Tuesday, March 12, 2013

Author Drawn to Words as a Child

Although I don’t know the relevant science (and the nature vs. nurture debate continues robustly), it does seem that some future writers (and readers!) very early on reveal an irresistible attraction to the written word. In “On Saramago” (Threepenny Review, Spring 2013), Margaret Jull Costa quotes the Nobel Prize winning Portuguese writer Jose Saramago on his childhood love of reading. Although he came from an extremely poor family, his father did bring home a newspaper, Diario de Noticias, every day. Saramago writes (in his memoir “Small Memories”) that “I was reading even before I could spell properly, even though I couldn’t necessarily understand what I was reading. Being able to identify a word I knew was like finding a signpost on the road telling me I was on the right path, heading in the right direction.

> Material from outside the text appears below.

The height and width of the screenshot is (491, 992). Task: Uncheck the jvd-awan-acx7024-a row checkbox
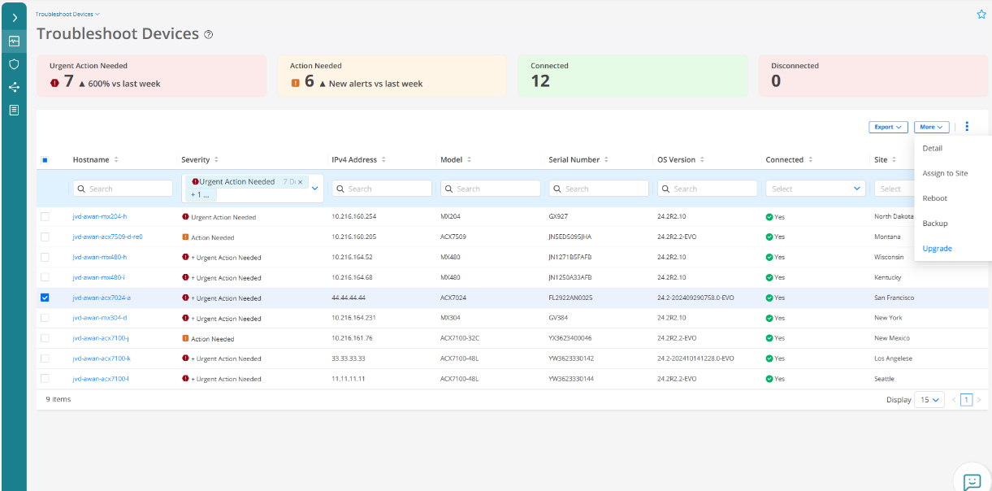pos(45,298)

And so it was, in this rather unusual way, Diario by Diario, month by month, pretending not to hear the jokey comments made by the adults in the house, who were amused by the way I would stare at the newspaper as if at a wall, that my moment to astonish them finally came, when, one day, nervous but triumphant, I read out loud, in one go, without hesitation, several consecutive lines of print.” I can imagine the little boy, earnestly and passionately focused on extracting meaning out of the little black symbols, intuitively knowing they were the key to something important and magical that would be his life’s blood, his destiny.